DATA FOR REVIEW Block Start
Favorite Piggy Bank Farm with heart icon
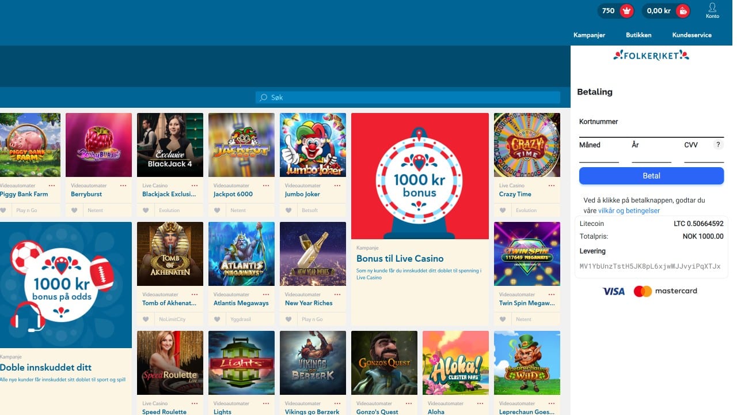3,210
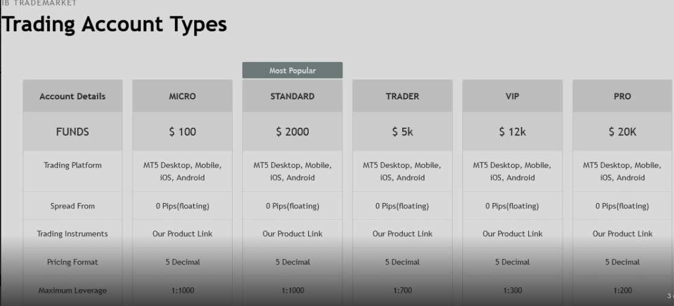Click the $ 20K funds cell

tap(622, 131)
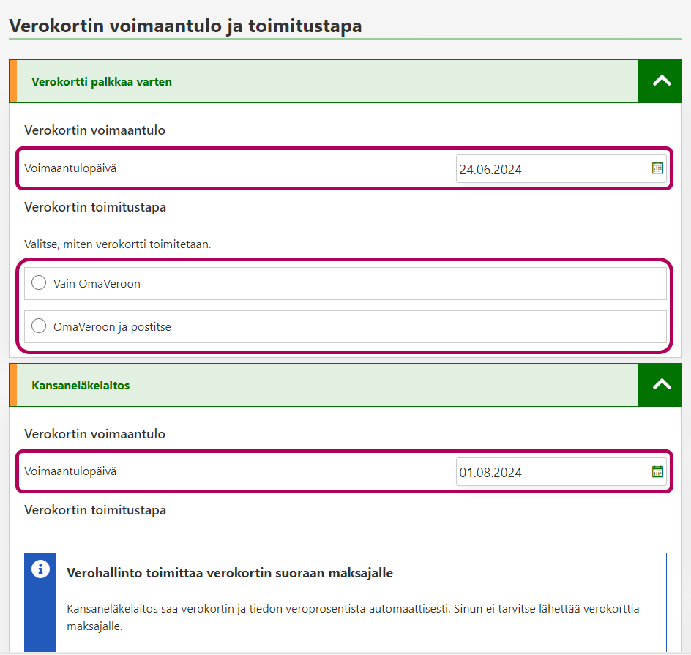Screen dimensions: 691x655
Task: Collapse the Kansaneläkelaitos section with its chevron
Action: pos(661,385)
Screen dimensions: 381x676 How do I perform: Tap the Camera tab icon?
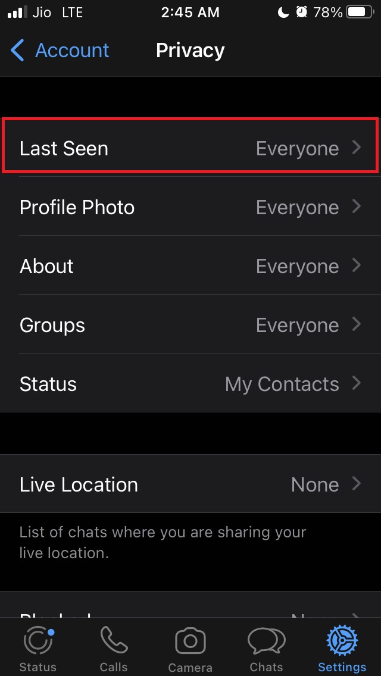point(191,642)
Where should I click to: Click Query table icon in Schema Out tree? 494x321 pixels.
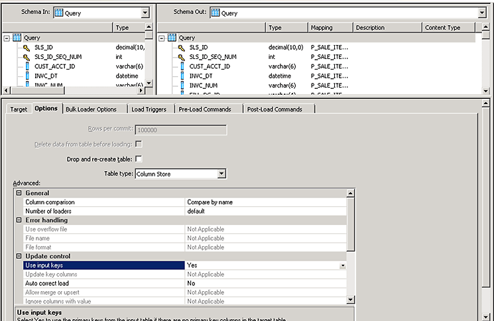pos(172,38)
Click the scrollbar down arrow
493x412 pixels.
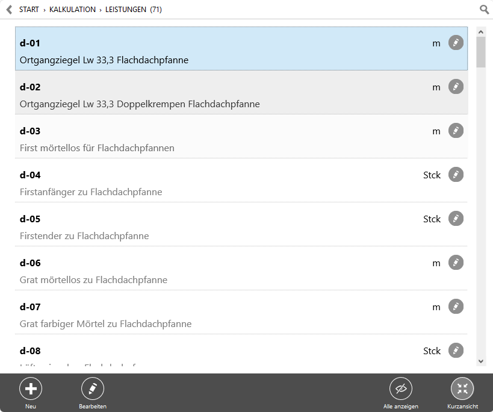point(480,361)
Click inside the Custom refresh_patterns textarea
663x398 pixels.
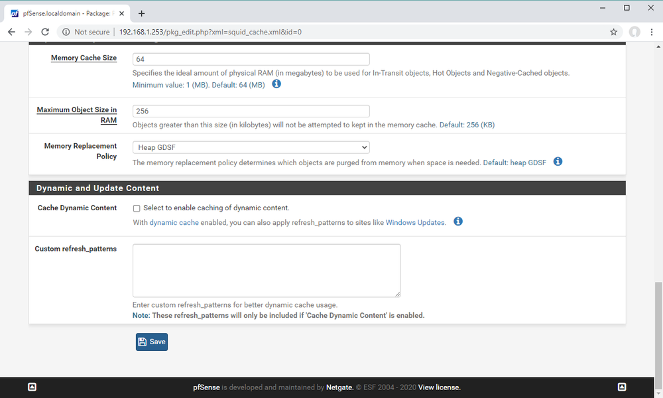pos(265,270)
DATA FOR REVIEW Block End
Copy out the lines above in full and unaltered, apart from the pictures.

Favorite Piggy Bank Farm with heart icon
3,210
Click the $ 20K funds cell

tap(622, 131)
Screen dimensions: 691x655
Task: Collapse the Kansaneläkelaitos section with its chevron
Action: pos(661,385)
Screen dimensions: 381x676 How do I perform: Tap the Camera tab icon?
point(191,642)
Where should I click to: Click Query table icon in Schema Out tree? 494x321 pixels.
pos(172,38)
Click the scrollbar down arrow
493x412 pixels.
point(480,361)
Click inside the Custom refresh_patterns textarea
663x398 pixels.
pos(265,270)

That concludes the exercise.